▸ Supplied passage:
+--
GHO’s utilization on Aave stands at approximately 3 % as of mid-2025, indicating a significant imbalance between supply and demand for the stablecoin. This low utilization stems from a combination of factors: GHO’s fixed borrow rate of 3 % coupled with a zero percent supply rate discourages liquidity providers; incentive programs like stkGHO emissions have been insufficient to sustain long-term engagement; liquidity depth on decentralized exchanges is shallow, leading to slippage and peg instability as GHO often trades at ~$0.97 per dollar. Further, GHO faces stiff competition from established stablecoins (USDC, DAI) that offer higher net spreads and deeper liquidity. Overcollateralization requirements and manual governance adjustments add friction to borrowing, while low confidence in GHO’s peg reduces engagement from sophisticated borrowers. Addressing these issues—through dynamic rate modeling, supply APR sharing, expanded incentives, cross-chain liquidity, and governance reforms—could raise utilization toward Aave’s target bands, unlocking robust yield-farming and liquidity provision opportunities by late 2025.

Overview of GHO Stablecoin

GHO is Aave’s native, overcollateralized decentralized stablecoin, launched on Ethereum mainnet in July 2023 and governed by the Aave DAO. It maintains a 1:1 peg to the U.S. dollar by requiring borrowers to deposit approved crypto assets (ETH, AAVE, DAI, etc.) as collateral. Interest paid by borrowers accrues directly to the Aave DAO treasury, distinguishing GHO from traditional yield-sharing models where supply-side interest benefits liquidity providers.

Why Utilization Matters for Yield Farmers & Liquidity Providers

Utilization rate—the ratio of borrowed GHO to total GHO supply—dictates the net APR spread between borrowers and suppliers. With GHO’s current utilization at ~3 %, borrow rates remain fixed at 3 % while supply rates stay at 0 %, eliminating any direct yield for suppliers and compressing net spread opportunities for yield farmers compared to DAI and USDC (where supply APRs often reach 3 %–4 %). Yield-farm strategies hinge on maximizing spreads, so a zero supply rate disincentivizes capital deployment into GHO pools. Liquidity providers also require deep, liquid markets to enter and exit positions without high slippage; GHO’s thin liquidity on major DEXs (Balancer, Uniswap) fails to meet these needs.
+--
▸ Activity a:
Print every row from the line containing "The image size is (691, 443)." down to the line containing "fullscreen-icon is located", including both, word for word.
+--
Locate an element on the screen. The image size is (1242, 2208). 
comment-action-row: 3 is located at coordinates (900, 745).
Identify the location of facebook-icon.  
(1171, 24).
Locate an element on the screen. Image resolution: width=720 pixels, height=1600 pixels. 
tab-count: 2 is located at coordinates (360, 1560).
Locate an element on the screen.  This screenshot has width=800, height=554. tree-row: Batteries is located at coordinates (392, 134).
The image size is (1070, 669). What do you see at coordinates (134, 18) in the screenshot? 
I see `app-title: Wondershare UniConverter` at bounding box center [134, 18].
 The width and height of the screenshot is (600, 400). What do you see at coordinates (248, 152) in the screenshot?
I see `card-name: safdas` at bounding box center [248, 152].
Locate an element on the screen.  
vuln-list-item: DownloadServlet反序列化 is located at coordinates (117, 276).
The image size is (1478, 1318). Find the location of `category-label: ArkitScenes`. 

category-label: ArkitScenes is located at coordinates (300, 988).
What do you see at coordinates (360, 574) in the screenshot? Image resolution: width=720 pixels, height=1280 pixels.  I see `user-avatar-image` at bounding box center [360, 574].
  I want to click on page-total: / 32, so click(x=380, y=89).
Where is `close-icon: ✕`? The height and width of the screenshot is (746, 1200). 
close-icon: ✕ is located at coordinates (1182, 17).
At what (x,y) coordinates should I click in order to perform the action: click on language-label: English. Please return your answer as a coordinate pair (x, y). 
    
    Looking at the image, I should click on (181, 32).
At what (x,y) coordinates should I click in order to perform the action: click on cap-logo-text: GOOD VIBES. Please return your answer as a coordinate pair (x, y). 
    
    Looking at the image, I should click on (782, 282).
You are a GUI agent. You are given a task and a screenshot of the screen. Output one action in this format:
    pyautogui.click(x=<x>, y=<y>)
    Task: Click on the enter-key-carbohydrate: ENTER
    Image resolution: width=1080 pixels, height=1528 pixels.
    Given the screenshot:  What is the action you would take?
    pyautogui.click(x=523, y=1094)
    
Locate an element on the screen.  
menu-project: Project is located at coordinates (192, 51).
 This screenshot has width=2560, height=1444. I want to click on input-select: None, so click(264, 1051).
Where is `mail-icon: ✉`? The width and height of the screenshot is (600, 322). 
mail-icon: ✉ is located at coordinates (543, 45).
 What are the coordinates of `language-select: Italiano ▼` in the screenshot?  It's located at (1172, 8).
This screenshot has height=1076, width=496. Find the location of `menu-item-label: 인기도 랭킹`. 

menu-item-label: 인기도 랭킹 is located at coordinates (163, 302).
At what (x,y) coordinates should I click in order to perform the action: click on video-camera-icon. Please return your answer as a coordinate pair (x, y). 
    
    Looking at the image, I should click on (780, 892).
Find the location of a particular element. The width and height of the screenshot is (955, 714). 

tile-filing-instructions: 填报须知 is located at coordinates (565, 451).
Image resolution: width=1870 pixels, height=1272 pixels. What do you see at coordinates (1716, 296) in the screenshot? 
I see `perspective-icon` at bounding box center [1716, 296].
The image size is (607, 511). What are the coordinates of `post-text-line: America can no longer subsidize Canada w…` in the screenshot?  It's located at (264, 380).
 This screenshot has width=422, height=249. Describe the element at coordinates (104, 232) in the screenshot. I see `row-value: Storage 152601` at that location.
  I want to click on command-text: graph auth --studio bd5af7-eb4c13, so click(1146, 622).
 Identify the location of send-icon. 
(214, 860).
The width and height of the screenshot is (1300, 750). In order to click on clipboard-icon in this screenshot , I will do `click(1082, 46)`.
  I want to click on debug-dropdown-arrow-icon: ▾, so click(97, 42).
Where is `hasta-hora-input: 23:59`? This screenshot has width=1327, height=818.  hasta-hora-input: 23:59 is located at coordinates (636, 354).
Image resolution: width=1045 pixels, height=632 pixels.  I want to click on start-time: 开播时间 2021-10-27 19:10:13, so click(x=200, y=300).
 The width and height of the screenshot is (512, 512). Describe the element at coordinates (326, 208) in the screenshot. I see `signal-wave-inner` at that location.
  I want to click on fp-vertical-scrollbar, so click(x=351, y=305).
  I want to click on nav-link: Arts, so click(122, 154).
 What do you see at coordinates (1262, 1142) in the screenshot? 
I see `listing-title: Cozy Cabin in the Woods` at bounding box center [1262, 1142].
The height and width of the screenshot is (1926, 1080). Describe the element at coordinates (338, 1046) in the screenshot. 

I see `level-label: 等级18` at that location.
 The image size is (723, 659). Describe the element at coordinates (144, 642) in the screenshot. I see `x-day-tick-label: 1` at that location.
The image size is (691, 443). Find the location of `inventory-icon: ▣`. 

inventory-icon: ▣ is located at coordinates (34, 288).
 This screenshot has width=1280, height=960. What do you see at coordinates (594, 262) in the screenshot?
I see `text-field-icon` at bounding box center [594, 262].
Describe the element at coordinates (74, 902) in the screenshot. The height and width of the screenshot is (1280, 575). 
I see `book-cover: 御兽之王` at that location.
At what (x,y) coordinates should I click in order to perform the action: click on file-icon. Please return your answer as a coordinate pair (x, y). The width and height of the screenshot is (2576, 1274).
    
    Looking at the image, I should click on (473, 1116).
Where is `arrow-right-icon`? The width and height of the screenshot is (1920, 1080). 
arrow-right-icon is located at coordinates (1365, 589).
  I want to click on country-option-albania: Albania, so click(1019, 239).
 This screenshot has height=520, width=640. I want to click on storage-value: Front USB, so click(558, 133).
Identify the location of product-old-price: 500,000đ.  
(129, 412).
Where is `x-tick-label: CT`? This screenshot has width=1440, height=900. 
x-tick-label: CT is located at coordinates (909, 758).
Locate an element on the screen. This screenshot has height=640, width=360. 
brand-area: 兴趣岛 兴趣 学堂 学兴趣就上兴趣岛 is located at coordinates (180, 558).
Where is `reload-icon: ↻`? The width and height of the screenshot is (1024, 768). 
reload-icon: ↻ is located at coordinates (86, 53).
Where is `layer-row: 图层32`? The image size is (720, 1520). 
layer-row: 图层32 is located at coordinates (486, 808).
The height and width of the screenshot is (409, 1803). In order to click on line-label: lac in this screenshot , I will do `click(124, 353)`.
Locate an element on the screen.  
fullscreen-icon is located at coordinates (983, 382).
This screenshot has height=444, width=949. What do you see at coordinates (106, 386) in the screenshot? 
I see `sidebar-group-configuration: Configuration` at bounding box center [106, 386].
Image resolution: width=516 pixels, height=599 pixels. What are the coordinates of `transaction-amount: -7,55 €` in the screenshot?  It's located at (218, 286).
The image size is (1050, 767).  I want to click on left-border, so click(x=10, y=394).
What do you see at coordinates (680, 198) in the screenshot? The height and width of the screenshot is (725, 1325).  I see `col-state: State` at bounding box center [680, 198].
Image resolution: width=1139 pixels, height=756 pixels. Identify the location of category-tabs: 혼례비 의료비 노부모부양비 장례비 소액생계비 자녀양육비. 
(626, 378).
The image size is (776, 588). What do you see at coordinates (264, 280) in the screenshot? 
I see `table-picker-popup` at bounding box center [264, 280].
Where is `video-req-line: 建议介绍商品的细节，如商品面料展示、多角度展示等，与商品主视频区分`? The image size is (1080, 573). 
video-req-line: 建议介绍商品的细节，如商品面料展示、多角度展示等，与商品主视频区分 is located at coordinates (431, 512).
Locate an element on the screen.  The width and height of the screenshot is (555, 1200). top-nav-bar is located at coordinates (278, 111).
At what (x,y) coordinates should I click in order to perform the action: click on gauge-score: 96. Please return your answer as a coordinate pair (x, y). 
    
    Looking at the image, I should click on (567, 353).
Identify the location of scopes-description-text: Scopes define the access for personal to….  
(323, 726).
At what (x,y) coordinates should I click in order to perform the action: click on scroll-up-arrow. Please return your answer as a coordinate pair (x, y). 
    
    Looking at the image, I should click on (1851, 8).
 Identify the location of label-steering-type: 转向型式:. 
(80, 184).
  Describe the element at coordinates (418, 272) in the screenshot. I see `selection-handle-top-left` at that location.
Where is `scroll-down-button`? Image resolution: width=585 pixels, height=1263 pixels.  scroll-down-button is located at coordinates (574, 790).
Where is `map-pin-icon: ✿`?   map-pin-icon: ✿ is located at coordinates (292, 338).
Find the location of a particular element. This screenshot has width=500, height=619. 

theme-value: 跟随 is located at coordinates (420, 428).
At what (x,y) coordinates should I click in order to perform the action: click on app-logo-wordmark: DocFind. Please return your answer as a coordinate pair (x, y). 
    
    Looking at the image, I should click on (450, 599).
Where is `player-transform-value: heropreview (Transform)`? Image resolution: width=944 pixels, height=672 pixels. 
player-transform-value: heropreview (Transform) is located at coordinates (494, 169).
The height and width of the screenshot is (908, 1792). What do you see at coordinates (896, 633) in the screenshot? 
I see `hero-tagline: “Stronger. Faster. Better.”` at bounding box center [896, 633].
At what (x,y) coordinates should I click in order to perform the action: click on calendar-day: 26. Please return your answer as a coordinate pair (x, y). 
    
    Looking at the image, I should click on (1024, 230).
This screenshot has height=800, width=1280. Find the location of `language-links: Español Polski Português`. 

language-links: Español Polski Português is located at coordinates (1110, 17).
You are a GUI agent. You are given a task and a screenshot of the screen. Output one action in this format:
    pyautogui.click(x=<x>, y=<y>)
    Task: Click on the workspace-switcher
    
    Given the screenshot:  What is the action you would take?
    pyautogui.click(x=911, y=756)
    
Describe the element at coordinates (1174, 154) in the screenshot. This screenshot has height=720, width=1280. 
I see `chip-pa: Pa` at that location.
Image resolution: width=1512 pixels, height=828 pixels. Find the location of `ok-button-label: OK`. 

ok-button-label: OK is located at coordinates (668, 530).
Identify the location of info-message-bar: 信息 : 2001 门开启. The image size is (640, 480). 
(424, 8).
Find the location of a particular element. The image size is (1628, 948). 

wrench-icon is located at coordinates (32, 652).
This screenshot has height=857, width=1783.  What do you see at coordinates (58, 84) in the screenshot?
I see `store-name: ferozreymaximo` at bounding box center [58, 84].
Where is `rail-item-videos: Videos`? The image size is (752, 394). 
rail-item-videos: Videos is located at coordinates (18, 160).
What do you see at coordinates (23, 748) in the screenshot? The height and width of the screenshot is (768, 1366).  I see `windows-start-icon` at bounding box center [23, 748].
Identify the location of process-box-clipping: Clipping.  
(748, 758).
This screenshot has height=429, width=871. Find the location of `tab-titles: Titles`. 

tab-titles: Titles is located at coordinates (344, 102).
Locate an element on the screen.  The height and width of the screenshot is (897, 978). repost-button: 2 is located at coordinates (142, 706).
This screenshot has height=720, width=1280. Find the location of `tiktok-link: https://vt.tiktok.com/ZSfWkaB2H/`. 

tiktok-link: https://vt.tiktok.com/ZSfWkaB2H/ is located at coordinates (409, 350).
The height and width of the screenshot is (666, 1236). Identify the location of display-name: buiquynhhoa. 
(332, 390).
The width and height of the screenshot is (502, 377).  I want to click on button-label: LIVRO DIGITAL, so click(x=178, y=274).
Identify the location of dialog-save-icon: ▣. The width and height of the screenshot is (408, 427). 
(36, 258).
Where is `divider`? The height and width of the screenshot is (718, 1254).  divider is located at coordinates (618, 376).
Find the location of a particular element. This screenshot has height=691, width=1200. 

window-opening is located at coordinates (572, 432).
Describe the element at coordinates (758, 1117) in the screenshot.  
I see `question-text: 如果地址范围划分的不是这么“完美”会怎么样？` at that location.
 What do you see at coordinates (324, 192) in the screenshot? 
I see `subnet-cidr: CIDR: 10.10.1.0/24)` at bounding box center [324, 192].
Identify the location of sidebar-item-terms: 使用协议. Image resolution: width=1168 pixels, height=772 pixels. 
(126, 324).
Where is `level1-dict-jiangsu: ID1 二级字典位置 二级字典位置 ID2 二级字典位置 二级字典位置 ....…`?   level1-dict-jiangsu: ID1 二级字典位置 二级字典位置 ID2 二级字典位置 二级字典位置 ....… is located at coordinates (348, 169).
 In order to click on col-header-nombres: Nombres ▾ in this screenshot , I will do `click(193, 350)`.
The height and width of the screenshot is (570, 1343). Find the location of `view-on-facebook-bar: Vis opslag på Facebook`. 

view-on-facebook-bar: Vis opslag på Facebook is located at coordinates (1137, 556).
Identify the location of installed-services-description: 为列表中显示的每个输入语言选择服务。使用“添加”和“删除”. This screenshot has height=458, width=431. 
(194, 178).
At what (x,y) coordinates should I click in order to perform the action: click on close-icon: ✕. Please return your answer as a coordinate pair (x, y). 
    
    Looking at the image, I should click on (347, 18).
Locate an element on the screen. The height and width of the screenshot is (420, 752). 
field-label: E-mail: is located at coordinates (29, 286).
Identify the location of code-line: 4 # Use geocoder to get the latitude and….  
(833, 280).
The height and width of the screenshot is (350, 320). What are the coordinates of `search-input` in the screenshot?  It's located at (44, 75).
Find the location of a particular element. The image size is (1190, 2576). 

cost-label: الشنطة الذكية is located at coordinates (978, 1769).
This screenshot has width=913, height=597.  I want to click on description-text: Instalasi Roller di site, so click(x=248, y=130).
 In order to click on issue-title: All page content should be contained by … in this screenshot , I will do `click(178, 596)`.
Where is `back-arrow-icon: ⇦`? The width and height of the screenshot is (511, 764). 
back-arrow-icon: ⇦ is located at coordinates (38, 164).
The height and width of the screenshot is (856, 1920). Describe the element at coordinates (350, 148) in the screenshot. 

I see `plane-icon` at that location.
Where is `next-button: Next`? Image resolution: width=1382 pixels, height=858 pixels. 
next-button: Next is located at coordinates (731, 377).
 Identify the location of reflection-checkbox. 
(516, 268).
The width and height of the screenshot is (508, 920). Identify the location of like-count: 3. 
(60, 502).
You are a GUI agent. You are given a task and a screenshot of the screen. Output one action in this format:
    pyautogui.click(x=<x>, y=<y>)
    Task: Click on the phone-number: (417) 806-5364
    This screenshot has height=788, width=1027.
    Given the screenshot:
+--
▸ Activity b:
Output the passage on the GHO stablecoin word for word, from "GHO is Aave’s" down to "benefits liquidity providers.".

▸ Task response a:
The image size is (691, 443). Find the location of `inventory-icon: ▣`. 

inventory-icon: ▣ is located at coordinates (34, 288).
 This screenshot has width=1280, height=960. What do you see at coordinates (594, 262) in the screenshot?
I see `text-field-icon` at bounding box center [594, 262].
Describe the element at coordinates (74, 902) in the screenshot. The height and width of the screenshot is (1280, 575). 
I see `book-cover: 御兽之王` at that location.
At what (x,y) coordinates should I click in order to perform the action: click on file-icon. Please return your answer as a coordinate pair (x, y). The width and height of the screenshot is (2576, 1274).
    
    Looking at the image, I should click on (473, 1116).
Where is `arrow-right-icon`? The width and height of the screenshot is (1920, 1080). 
arrow-right-icon is located at coordinates (1365, 589).
  I want to click on country-option-albania: Albania, so click(1019, 239).
 This screenshot has height=520, width=640. I want to click on storage-value: Front USB, so click(558, 133).
Identify the location of product-old-price: 500,000đ.  
(129, 412).
Where is `x-tick-label: CT`? This screenshot has width=1440, height=900. 
x-tick-label: CT is located at coordinates (909, 758).
Locate an element on the screen. This screenshot has height=640, width=360. 
brand-area: 兴趣岛 兴趣 学堂 学兴趣就上兴趣岛 is located at coordinates (180, 558).
Where is `reload-icon: ↻`? The width and height of the screenshot is (1024, 768). 
reload-icon: ↻ is located at coordinates (86, 53).
Where is `layer-row: 图层32`? The image size is (720, 1520). 
layer-row: 图层32 is located at coordinates (486, 808).
The height and width of the screenshot is (409, 1803). In order to click on line-label: lac in this screenshot , I will do `click(124, 353)`.
Locate an element on the screen.  
fullscreen-icon is located at coordinates (983, 382).

▸ Task response b:
GHO is Aave’s native, overcollateralized decentralized stablecoin, launched on Ethereum mainnet in July 2023 and governed by the Aave DAO. It maintains a 1:1 peg to the U.S. dollar by requiring borrowers to deposit approved crypto assets (ETH, AAVE, DAI, etc.) as collateral. Interest paid by borrowers accrues directly to the Aave DAO treasury, distinguishing GHO from traditional yield-sharing models where supply-side interest benefits liquidity providers.